[What needs to be done]: Only the lines containing the string "field" are needed; copy all of them from the listing.

[Provided material]:
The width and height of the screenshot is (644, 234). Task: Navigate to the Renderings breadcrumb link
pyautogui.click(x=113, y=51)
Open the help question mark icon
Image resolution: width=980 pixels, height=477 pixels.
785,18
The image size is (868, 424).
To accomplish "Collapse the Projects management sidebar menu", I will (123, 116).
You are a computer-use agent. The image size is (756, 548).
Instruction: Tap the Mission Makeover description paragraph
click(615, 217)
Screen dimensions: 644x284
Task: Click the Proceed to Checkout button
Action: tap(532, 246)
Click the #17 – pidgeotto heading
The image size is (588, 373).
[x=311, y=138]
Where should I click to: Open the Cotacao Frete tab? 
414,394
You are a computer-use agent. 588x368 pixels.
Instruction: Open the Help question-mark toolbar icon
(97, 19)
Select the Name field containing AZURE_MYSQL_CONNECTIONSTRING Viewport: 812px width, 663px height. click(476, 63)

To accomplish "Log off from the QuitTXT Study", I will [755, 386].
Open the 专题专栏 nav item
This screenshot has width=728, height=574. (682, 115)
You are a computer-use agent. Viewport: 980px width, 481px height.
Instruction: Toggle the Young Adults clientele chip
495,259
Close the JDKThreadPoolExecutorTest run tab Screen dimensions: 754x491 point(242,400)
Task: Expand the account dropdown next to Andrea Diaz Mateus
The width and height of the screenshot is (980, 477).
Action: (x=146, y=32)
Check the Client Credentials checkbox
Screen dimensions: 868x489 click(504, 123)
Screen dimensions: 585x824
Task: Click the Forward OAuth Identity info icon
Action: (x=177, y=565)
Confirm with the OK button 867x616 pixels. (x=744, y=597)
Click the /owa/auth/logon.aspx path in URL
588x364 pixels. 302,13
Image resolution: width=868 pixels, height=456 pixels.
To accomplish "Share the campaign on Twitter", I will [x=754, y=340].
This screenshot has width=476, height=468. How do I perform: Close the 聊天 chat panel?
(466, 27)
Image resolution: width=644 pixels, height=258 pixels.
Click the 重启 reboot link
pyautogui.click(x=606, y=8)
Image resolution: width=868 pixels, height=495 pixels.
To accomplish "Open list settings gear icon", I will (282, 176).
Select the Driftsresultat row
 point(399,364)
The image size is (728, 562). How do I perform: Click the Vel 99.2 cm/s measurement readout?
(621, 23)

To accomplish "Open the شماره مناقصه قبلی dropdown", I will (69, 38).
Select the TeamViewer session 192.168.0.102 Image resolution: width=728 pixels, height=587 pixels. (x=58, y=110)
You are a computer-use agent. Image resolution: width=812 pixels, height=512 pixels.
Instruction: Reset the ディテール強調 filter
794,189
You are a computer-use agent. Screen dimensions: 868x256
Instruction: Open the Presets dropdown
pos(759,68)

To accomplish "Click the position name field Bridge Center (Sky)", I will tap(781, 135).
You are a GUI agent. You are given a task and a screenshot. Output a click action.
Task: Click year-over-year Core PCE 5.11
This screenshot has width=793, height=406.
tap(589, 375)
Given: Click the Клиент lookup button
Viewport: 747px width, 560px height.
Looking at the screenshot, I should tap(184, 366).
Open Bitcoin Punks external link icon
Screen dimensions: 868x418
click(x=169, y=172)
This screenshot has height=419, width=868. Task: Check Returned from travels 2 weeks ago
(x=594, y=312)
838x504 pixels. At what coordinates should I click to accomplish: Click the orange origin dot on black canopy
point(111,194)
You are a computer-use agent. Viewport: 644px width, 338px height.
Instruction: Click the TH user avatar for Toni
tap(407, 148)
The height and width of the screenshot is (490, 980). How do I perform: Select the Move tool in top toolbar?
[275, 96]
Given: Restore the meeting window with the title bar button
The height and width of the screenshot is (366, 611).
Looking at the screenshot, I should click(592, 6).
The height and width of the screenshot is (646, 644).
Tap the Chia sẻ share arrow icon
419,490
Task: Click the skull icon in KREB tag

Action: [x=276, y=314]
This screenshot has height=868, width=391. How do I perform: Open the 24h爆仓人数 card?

[Your response]:
Select the Name field containing AZURE_MYSQL_CONNECTIONSTRING Viewport: 812px width, 663px height. click(476, 63)
To accomplish "Click the position name field Bridge Center (Sky)", I will tap(781, 135).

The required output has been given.